Considerada uma das principais ou, mesmo a mais decisiva medida de curto prazo anunciada pela Prefeitura e pelo Saema (Serviço de Água, Esgoto e Meio Ambiente) em janeiro, no Plano de Metas para enfrentamento da crise hídrica, a ampliação da captação de água do rio Mogi Guaçu foi concretizada esta semana pela autarquia.

A instalação de uma terceira bomba e a reestruturação de todos os sistemas elétricos e hidráulicos, com troca de conexões e outros serviços, foram concluídas com êxito na última quarta-feira, dia 4, mas o Saema só divulgou o resultado bem sucedido das operações ontem, dia 6. A captação de água subiu de 200 litros por segundo para 350 litros por segundo, volume considerado suficiente para suprir o abastecimento diário de Araras com o racionamento 12hx36h em vigor.


 

 

Logística especial

Na quarta-feira, técnicos do Saema e também de empresas que dão assessoria técnica à autarquia trabalharam praticamente o dia todo para instalar a nova bomba e seus acessórios no sistema de captação existente a 26 quilômetros da ETA (Estação de Tratamento de Água).

Um guindaste teve que ser locado para dar suporte à operação e colocar a bomba e suas estruturas de apoio dentro do rio.

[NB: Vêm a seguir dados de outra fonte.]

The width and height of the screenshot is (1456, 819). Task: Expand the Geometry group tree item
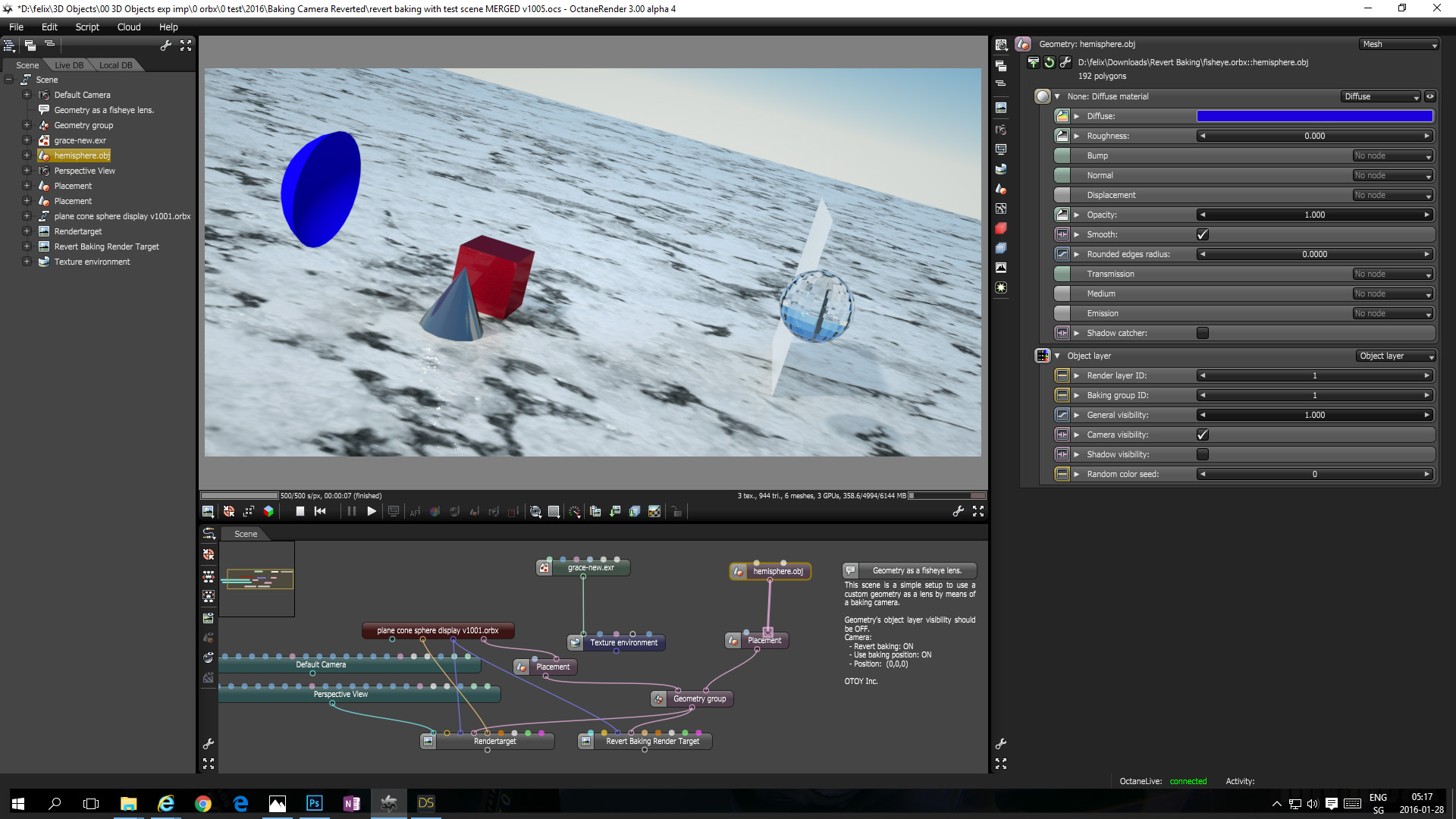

O trabalho de conexão do equipamento ao sistema de captação foi feito em seguida e as bombas – agora num total de três – foram ligadas ao mesmo tempo.

A vazão de chegada na ETA, já no Jardim Cândida, foi medida no final do dia. Às 19h, já batia nos 340 litros por segundo. Às 21h, era de 350 litros por segundo, o volume idealizado para o qual a captação e o bombeamento foram redimensionados. “A rede se comportou muito bem, conforme testes que já tínhamos feito em janeiro e fevereiro. Com isso, nós eficientizamos nossa captação para servir à nova realidade que toda a região Sudeste do País está vivendo”, afirmou o presidente do Saema, Felipe Beloto.


 

 

Por que o racionamento continua?

Segundo Beloto, a ampliação da captação também é considerada fundamental para que nossas represas sejam efetivamente poupadas e possam recuperar seus volumes, visando dar segurança hídrica à cidade durante os longos meses de estiagem – prevista entre abril e setembro, pelo menos.

“A partir deste sábado, dia 7, vamos fechar definitivamente as nossas represas. A captação do Mogi praticamente nos garante o abastecimento dentro do esquema de racionamento vigente. Com isso, nossas represas poderão ser poupadas para, com as chuvas, irem se recuperando para nos socorrer no período mais difícil, que, diferentemente do que muitos pensam, ainda está por vir, com a estiagem do outono e inverno”, disse Beloto, em coletiva de imprensa nesta ontem.

Com exceção de alguns dias que registram números mais altos, já que houve um problema técnico que deixou alguns bairros da zona norte fora do racionamento por uma semana, o volume de água tratada para abastecer a cidade a cada dia tem ficado em torno de 32 a 33 milhões de litros. Isso representa aproximadamente 7 milhões de litros a mais além do que o Mogi, já com a nova captação, fornece à cidade. Daí a importância de uma redução um pouco mais significativa no consumo. “Estamos quase lá. Se fizermos um uso um pouco mais racional da água, teremos a segurança hídrica necessária para atravessar o período mais difícil do ano com abastecimento assegurado, ainda que com restrição”, concluiu o presidente. (Com informações Secom).